Aim of the exercise: From the first line of the entries through the line containing "Screen dimensions: 646x448", output everything exactly except the pictures.

******

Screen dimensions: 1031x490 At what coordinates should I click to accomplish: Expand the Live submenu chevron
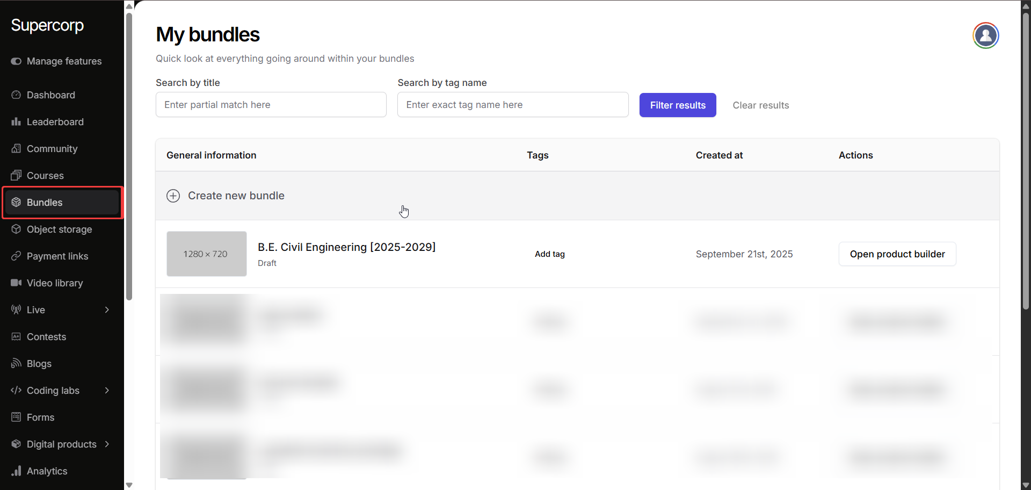pyautogui.click(x=107, y=310)
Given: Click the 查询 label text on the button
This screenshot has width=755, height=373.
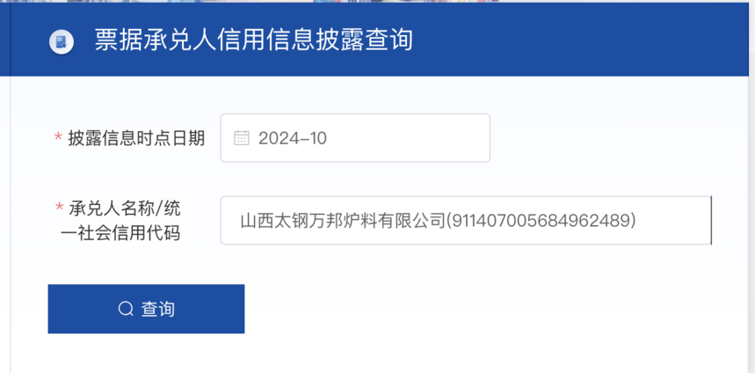Looking at the screenshot, I should pos(158,309).
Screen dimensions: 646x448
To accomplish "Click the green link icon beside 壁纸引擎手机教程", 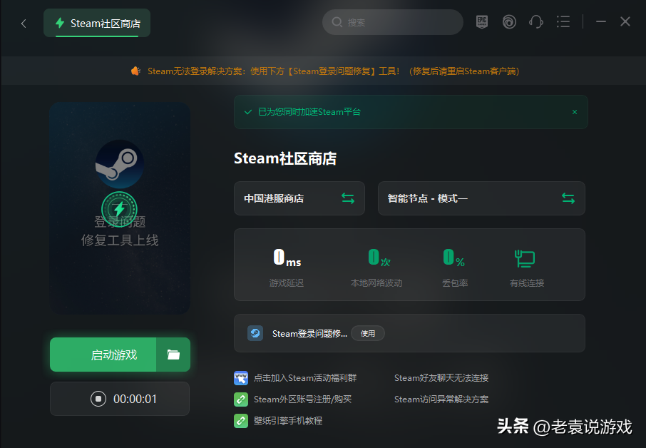I will pos(241,420).

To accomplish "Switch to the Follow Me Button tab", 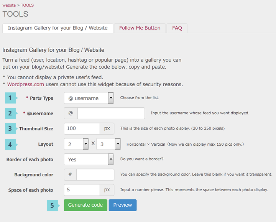I will tap(140, 28).
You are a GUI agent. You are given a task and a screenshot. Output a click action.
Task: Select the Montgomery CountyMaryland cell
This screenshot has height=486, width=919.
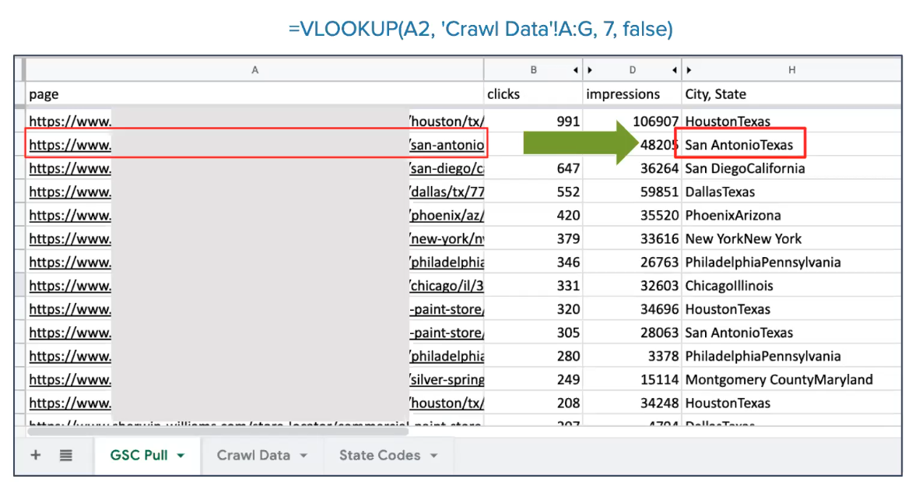point(778,380)
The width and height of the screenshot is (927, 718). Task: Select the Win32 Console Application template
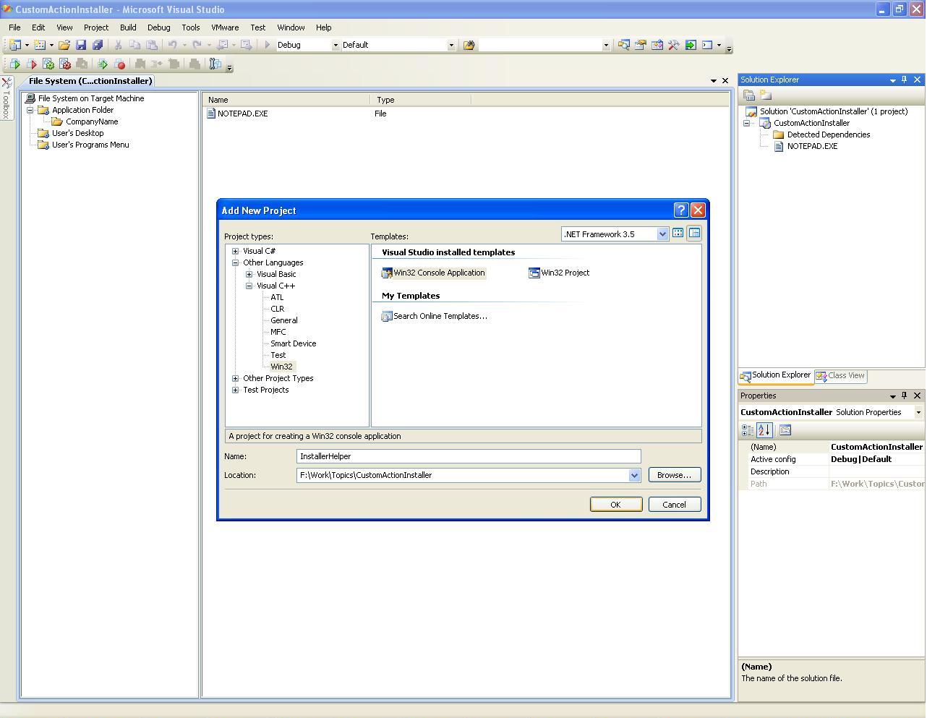click(433, 273)
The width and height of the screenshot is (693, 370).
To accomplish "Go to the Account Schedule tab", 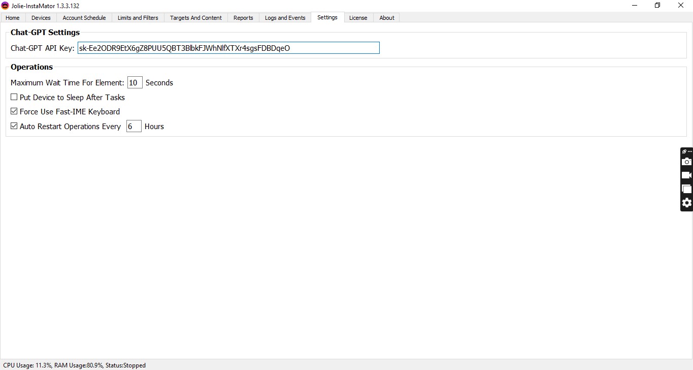I will click(x=84, y=18).
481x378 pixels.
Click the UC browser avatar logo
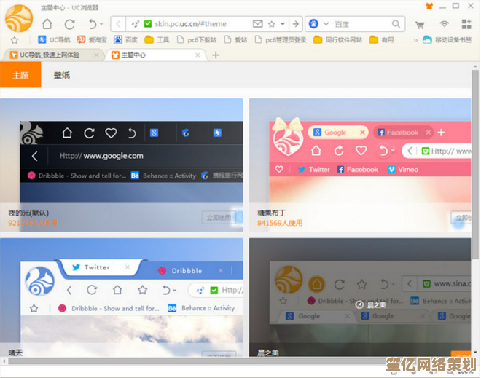(19, 19)
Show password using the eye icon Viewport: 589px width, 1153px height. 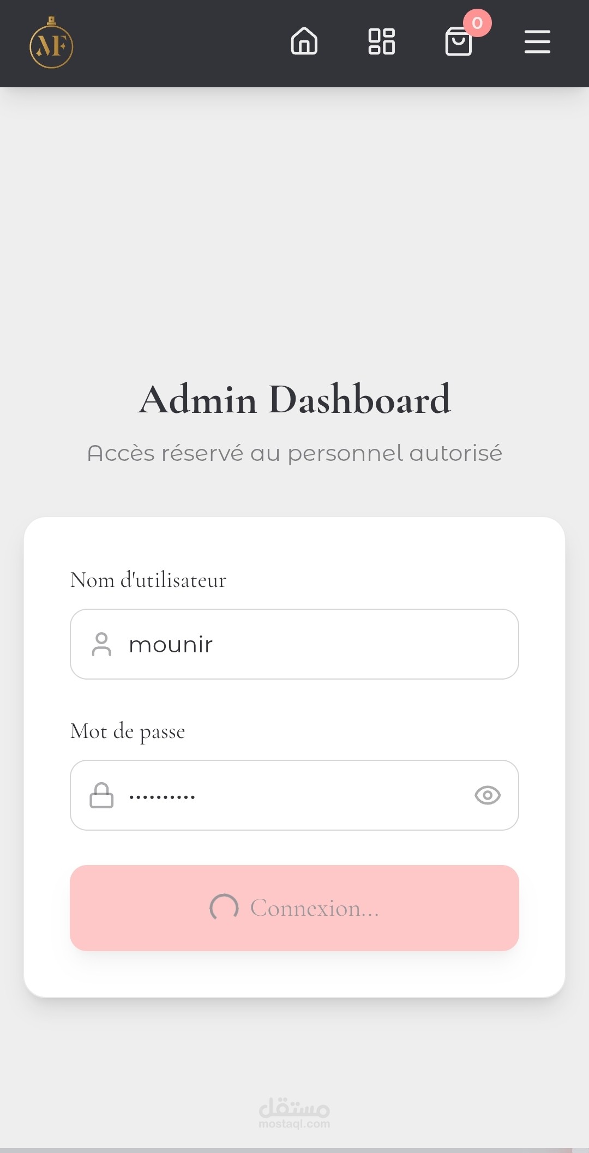(488, 795)
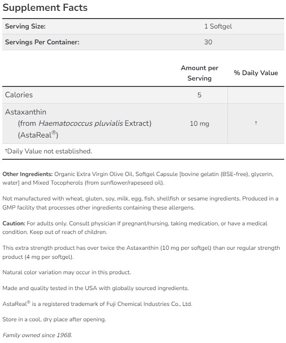The height and width of the screenshot is (343, 286).
Task: Click the Fuji Chemical Industries trademark line
Action: (x=97, y=304)
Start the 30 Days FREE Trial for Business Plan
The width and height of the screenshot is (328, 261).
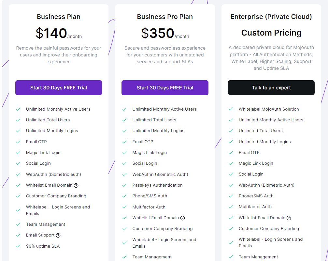click(58, 88)
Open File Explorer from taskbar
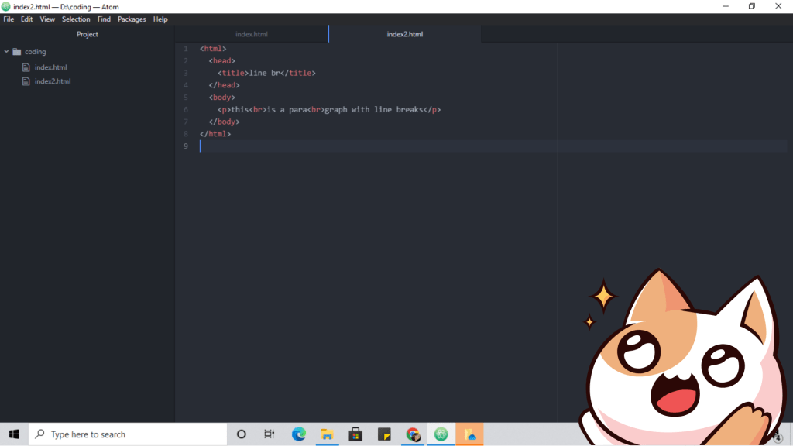793x446 pixels. click(328, 434)
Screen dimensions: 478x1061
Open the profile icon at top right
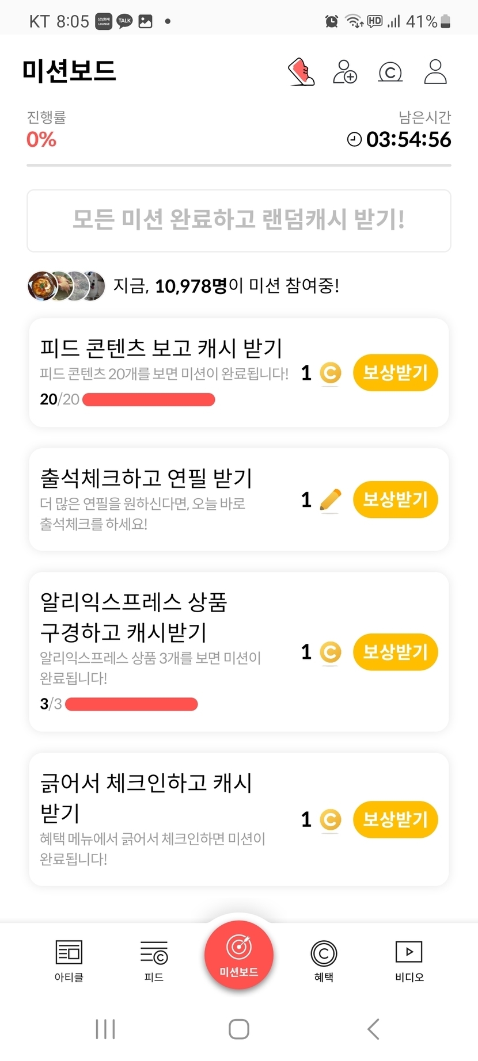(435, 72)
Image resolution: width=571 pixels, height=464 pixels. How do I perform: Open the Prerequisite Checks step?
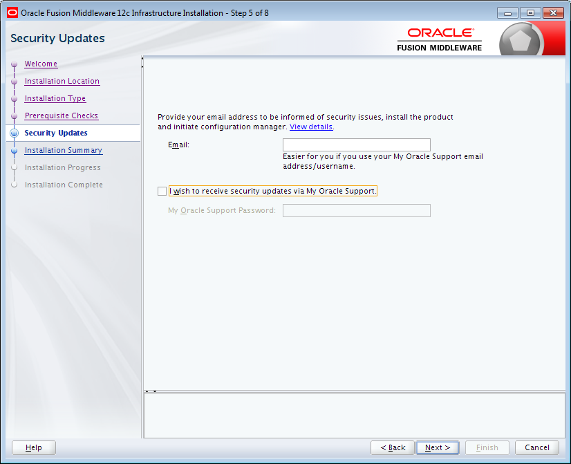pos(61,115)

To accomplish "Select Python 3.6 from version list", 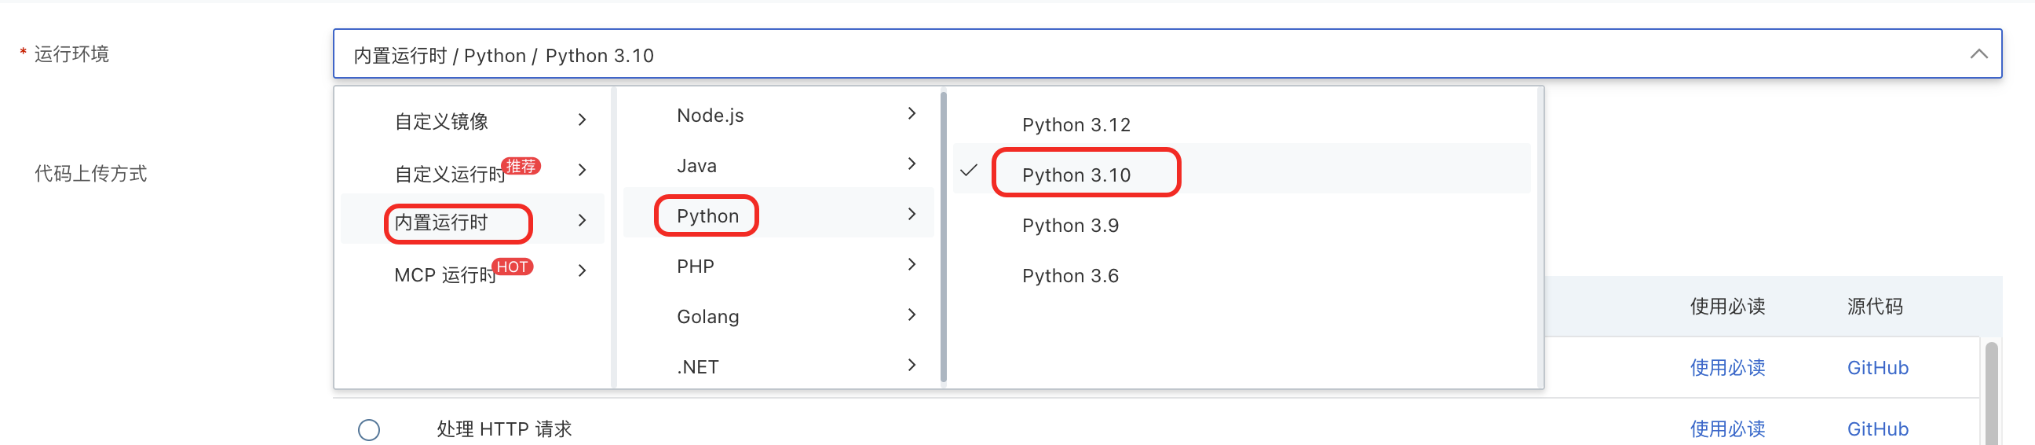I will tap(1070, 276).
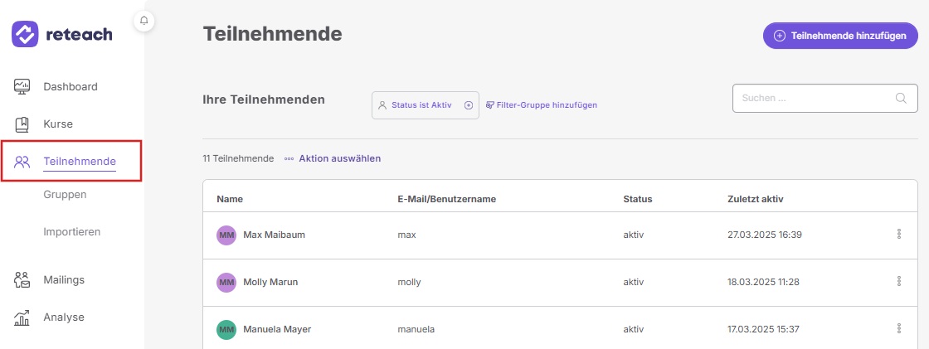The width and height of the screenshot is (929, 349).
Task: Open three-dot menu for Molly Marun
Action: tap(899, 282)
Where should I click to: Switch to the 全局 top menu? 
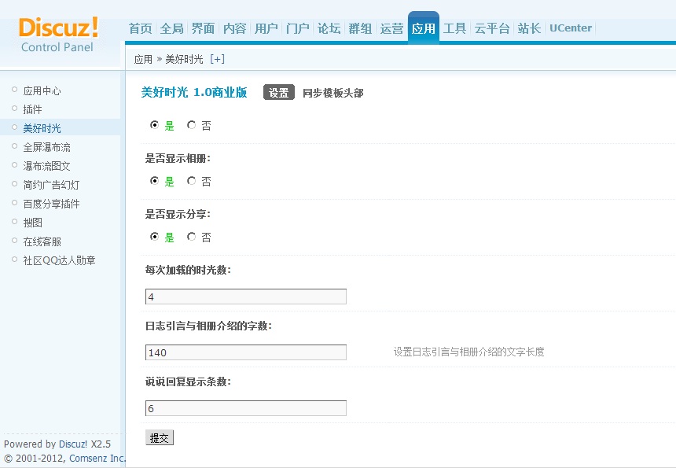pos(171,28)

******

Response:
Screen dimensions: 1031x490 At what coordinates should I click to accomplish: Expand the Live submenu chevron
pyautogui.click(x=107, y=310)
Given: Click the 查询 label text on the button
This screenshot has width=755, height=373.
Looking at the screenshot, I should pos(158,309).
Screen dimensions: 646x448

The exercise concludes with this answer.